Pesquisa da Medicina descreve nova doença neuromuscular
Grupos da UFMG, da USP e de instituições estrangeiras descreveram o quadro clínico e identificaram os genes envolvidos
Pesquisa realizada na Faculdade de Medicina da UFMG identificou novo quadro neurológico complexo causado por uma disfunção mitocondrial, que afeta os músculos, a visão e partes do sistema nervoso. Com o tratamento, à base de ingestão de vitaminas que melhoram o funcionamento da mitocôndria, os portadores da disfunção têm apresentado melhor qualidade de vida e controle dos sintomas musculares.
Além de descrever o quadro clínico, os pesquisadores da UFMG, sob coordenação da professora Juliana Gurgel Giannetti, do Departamento de Pediatria, identificaram o gene responsável pelas alterações na vida dos acometidos. O estudo foi realizado em parceria com pesquisadores internacionais e um grupo da USP. O trabalho foi premiado no 13º Congresso Brasileiro de Neurologia Infantil, realizado no mês de novembro.

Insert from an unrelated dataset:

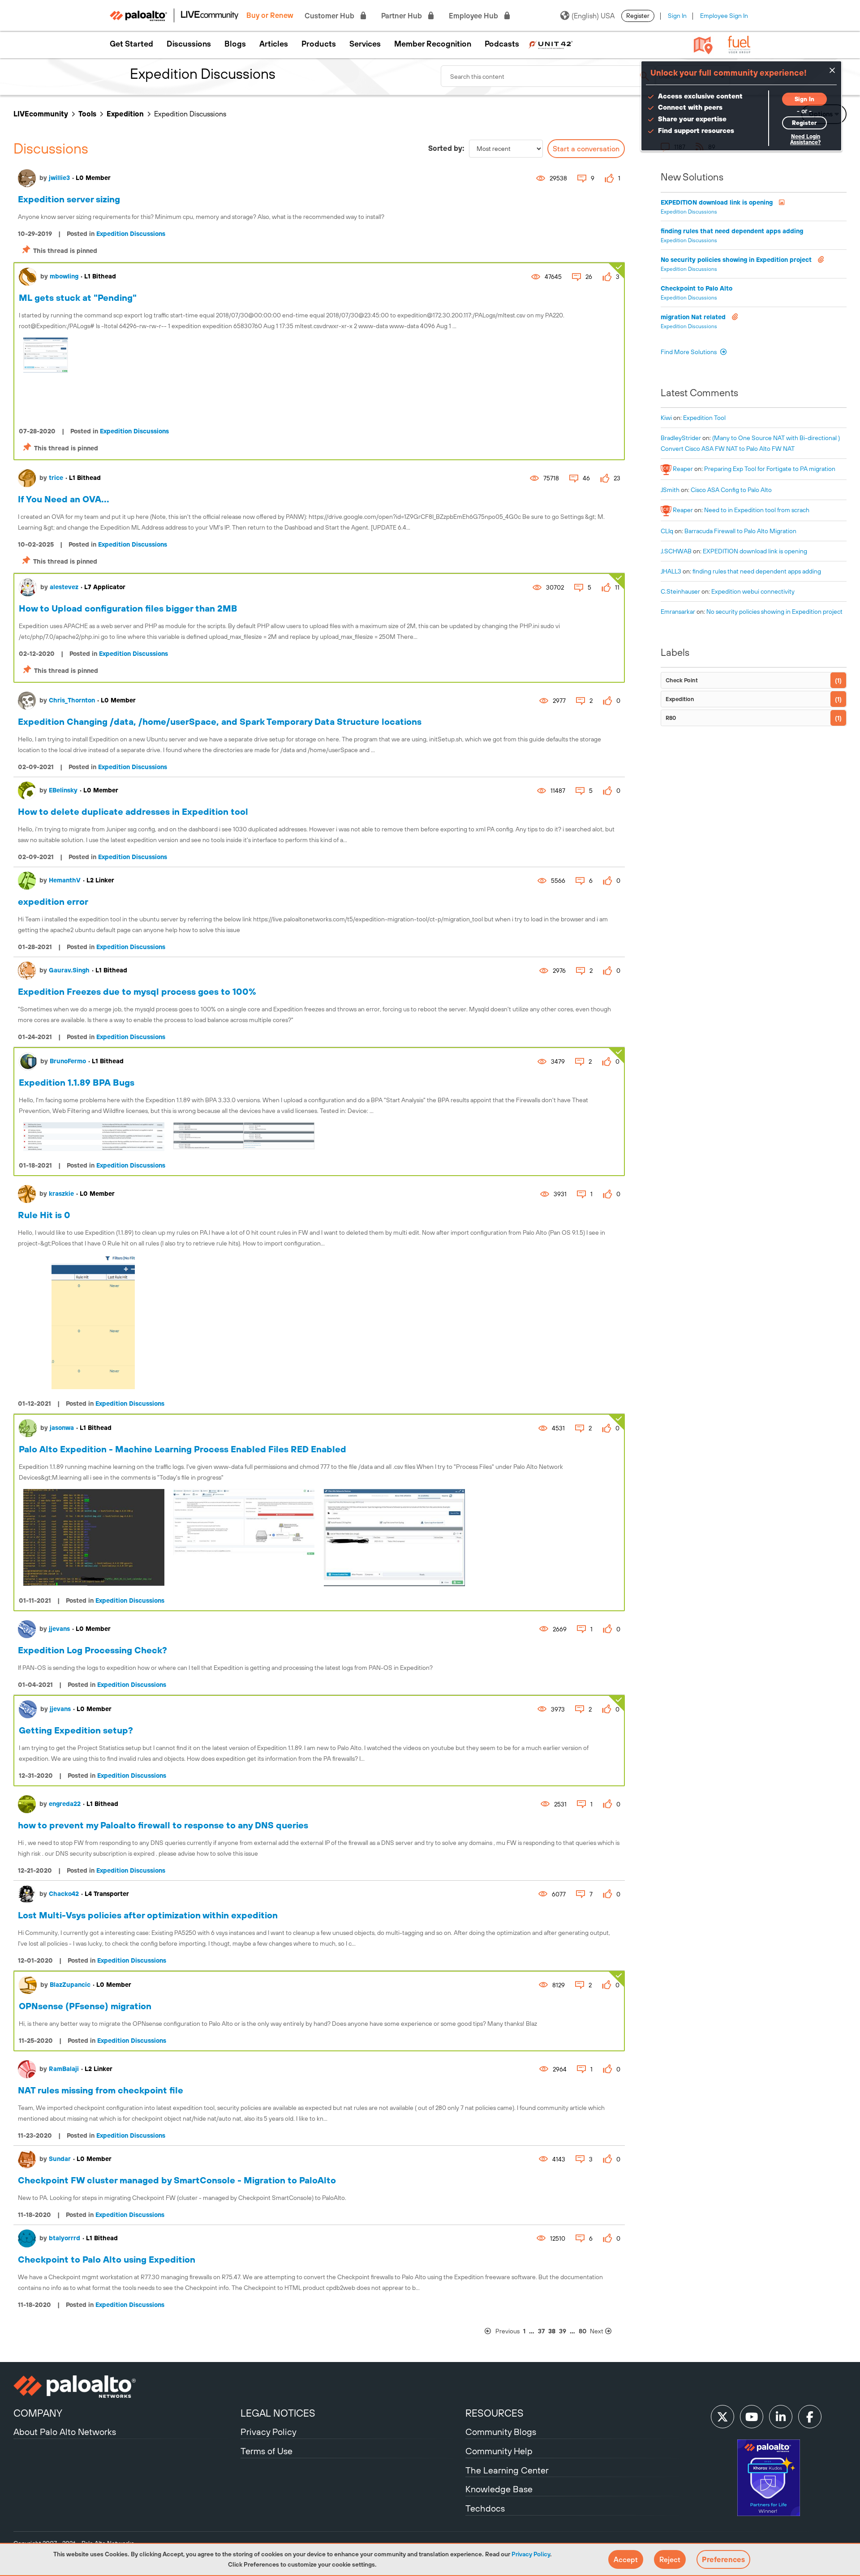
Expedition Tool (704, 417)
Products (318, 43)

O primeiro paciente a ser identificado com o novo quadro começou a ser acompanhado por Juliana Giannetti aos três anos de idade, quando apresentou alteração na visão. Mais tarde, um familiar desse paciente apresentou os mesmos sintomas, o que levou à constatação da correlação genética. E os sintomas se manifestaram também em três membros de uma família atendidos em São Paulo. Os pesquisadores da UFMG e da USP trabalharam em conjunto para a descrição completa do quadro clínico.
Disfunção na mitocôndria
Juliana Giannetti explica que o primeiro sinal da doença é a perda visual, causada pela atrofia do nervo óptico, que ocorre, geralmente, até os dois anos de idade. “Na primeira década de vida, os pacientes se queixam de dificuldades para fazer atividade física e, na segunda, costumam apresentar comprometimento do nervo periférico, que traz ainda mais fraqueza e mudança na sensibilidade nas pernas”, completa. Todas essas alterações estão ligadas à disfunção na mitocôndria – parte da célula responsável pela produção de energia.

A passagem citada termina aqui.